PROMPT: Please write out exactly the lines of the data below from the line holding "[button] (1319, 20)" through the line holding "Erforderliche Cookies [button] (361, 808)", and leave out the rest.

EXERCISE INPUTS:
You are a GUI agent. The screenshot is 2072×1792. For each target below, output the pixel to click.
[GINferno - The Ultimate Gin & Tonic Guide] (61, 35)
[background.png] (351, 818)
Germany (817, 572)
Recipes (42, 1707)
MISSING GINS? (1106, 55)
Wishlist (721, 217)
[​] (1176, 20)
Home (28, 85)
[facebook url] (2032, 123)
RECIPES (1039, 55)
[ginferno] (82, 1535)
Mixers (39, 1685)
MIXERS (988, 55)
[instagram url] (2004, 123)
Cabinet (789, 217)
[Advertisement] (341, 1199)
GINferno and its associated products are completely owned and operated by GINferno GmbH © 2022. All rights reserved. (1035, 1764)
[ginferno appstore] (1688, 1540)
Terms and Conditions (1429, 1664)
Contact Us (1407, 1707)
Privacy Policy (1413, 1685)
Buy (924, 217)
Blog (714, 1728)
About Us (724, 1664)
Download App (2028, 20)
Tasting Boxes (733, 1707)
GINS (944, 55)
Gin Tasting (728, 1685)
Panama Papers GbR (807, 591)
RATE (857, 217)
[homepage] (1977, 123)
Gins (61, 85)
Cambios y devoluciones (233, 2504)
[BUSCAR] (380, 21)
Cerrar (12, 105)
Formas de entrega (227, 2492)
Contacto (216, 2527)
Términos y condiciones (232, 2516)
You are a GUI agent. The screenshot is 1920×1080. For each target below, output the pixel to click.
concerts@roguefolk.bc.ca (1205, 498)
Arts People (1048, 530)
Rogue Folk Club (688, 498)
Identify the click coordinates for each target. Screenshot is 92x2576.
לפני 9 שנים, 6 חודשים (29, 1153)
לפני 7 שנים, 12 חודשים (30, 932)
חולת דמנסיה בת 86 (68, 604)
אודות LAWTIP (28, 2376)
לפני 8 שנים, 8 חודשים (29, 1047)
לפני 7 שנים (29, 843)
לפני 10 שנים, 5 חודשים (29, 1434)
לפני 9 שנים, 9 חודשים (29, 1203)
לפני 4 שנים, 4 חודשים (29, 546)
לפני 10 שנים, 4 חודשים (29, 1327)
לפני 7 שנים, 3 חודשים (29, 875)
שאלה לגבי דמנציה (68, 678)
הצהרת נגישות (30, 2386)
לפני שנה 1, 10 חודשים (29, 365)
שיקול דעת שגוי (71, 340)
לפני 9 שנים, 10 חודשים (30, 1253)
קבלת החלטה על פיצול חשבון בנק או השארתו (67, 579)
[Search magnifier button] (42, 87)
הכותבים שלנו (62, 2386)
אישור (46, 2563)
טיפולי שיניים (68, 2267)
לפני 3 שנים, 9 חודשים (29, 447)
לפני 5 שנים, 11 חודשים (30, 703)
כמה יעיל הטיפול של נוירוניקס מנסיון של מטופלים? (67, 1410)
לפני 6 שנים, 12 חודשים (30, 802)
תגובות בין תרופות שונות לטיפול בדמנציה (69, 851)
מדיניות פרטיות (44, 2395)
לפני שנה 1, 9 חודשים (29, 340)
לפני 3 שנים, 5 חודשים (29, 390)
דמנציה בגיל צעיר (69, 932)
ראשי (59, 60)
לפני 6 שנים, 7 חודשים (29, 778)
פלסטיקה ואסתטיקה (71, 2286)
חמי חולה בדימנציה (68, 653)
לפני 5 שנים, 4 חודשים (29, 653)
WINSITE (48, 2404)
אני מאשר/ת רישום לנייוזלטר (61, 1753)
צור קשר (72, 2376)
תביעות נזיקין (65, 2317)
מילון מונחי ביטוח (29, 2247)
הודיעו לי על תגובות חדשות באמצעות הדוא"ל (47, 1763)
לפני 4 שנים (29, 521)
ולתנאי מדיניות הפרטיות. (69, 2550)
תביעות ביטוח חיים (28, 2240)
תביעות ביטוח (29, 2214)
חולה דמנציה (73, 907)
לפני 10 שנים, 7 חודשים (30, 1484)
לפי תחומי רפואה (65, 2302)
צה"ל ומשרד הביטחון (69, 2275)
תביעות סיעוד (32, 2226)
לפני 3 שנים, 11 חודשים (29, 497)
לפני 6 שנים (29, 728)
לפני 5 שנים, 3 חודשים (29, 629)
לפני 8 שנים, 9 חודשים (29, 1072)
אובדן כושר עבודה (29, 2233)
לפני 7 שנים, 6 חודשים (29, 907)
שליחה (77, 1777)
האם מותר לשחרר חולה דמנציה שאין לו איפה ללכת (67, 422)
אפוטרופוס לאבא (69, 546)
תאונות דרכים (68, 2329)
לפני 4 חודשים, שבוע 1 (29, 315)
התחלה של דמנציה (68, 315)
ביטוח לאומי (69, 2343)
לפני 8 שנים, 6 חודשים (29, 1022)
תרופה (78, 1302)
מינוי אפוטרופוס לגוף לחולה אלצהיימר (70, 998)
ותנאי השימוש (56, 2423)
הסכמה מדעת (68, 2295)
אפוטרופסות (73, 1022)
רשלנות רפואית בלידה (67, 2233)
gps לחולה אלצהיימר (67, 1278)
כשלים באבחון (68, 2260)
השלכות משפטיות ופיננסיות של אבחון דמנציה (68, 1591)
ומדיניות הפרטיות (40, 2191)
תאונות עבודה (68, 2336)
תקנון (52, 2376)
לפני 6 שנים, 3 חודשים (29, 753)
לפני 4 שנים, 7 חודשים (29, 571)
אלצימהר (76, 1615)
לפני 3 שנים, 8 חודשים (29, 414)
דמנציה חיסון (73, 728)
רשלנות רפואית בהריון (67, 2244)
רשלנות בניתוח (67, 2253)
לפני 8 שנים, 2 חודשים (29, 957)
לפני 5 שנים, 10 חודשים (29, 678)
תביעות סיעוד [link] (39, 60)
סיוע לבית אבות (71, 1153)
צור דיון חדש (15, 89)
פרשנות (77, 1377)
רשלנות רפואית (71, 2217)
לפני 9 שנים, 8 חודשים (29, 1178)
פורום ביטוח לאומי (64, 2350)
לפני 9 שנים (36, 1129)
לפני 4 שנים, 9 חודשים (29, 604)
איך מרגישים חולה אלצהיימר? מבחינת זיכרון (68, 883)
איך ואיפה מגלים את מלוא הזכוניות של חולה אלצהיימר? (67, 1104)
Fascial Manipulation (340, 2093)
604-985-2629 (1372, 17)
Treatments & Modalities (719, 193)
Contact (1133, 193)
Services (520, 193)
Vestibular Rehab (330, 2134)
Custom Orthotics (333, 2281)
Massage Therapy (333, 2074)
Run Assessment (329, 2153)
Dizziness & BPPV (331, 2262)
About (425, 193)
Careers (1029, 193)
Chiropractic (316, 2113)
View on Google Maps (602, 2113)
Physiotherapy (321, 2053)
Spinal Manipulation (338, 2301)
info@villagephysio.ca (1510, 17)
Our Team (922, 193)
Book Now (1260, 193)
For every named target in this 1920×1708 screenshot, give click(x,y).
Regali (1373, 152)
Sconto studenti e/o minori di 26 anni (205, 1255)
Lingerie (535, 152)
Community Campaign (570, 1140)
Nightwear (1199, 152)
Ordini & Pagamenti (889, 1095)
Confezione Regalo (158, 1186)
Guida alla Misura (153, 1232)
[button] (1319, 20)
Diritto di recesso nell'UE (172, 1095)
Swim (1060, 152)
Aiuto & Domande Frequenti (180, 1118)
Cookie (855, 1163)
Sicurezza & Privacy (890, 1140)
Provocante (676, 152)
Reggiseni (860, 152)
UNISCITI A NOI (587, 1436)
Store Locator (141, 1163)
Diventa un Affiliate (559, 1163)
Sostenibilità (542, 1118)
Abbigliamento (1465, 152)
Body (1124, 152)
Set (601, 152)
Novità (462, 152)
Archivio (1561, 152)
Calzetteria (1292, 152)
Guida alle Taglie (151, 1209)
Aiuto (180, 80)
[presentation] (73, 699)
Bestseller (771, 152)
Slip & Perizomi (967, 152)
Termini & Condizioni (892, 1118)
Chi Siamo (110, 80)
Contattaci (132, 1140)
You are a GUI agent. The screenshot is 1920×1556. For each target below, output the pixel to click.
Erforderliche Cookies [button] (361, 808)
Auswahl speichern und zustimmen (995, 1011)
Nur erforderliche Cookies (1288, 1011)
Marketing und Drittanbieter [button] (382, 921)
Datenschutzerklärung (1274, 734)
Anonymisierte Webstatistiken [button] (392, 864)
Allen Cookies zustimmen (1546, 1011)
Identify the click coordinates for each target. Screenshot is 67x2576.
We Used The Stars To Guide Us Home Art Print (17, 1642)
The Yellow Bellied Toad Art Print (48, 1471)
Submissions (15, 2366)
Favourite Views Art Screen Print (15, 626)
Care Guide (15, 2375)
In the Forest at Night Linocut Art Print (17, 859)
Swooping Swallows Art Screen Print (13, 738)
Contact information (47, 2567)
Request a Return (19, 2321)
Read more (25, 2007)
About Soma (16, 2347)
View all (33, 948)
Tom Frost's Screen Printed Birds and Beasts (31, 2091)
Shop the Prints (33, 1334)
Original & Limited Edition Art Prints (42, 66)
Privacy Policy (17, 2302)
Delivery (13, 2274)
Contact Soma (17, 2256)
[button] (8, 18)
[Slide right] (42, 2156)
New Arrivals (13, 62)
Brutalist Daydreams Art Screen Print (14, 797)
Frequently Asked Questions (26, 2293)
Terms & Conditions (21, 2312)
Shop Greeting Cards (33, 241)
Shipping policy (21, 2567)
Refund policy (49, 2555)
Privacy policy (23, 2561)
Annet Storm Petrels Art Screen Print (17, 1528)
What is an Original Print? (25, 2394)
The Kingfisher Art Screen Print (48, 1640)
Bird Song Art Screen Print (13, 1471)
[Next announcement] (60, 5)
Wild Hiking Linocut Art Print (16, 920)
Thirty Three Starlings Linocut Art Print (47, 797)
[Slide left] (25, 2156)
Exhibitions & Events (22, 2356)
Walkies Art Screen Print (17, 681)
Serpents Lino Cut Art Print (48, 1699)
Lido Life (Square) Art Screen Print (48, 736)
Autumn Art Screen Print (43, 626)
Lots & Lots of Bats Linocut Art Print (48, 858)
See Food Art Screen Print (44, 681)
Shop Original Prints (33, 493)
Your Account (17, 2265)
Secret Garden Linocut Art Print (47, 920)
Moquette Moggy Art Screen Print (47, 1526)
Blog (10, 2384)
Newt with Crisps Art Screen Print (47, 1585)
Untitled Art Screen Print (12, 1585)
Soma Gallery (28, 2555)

SOLUTION TO THE EXERCISE:
[button] (1319, 20)
Diritto di recesso nell'UE (172, 1095)
Swim (1060, 152)
Aiuto & Domande Frequenti (180, 1118)
Cookie (855, 1163)
Sicurezza & Privacy (890, 1140)
Provocante (676, 152)
Reggiseni (860, 152)
UNISCITI A NOI (587, 1436)
Store Locator (141, 1163)
Diventa un Affiliate (559, 1163)
Sostenibilità (542, 1118)
Abbigliamento (1465, 152)
Body (1124, 152)
Set (601, 152)
Novità (462, 152)
Archivio (1561, 152)
Calzetteria (1292, 152)
Guida alle Taglie (151, 1209)
Aiuto (180, 80)
[presentation] (73, 699)
Bestseller (771, 152)
Slip & Perizomi (967, 152)
Termini & Condizioni (892, 1118)
Chi Siamo (110, 80)
Contattaci (132, 1140)
You are a GUI agent. The screenshot is 1920×1556. For each target below, output the pixel to click.
Erforderliche Cookies [button] (361, 808)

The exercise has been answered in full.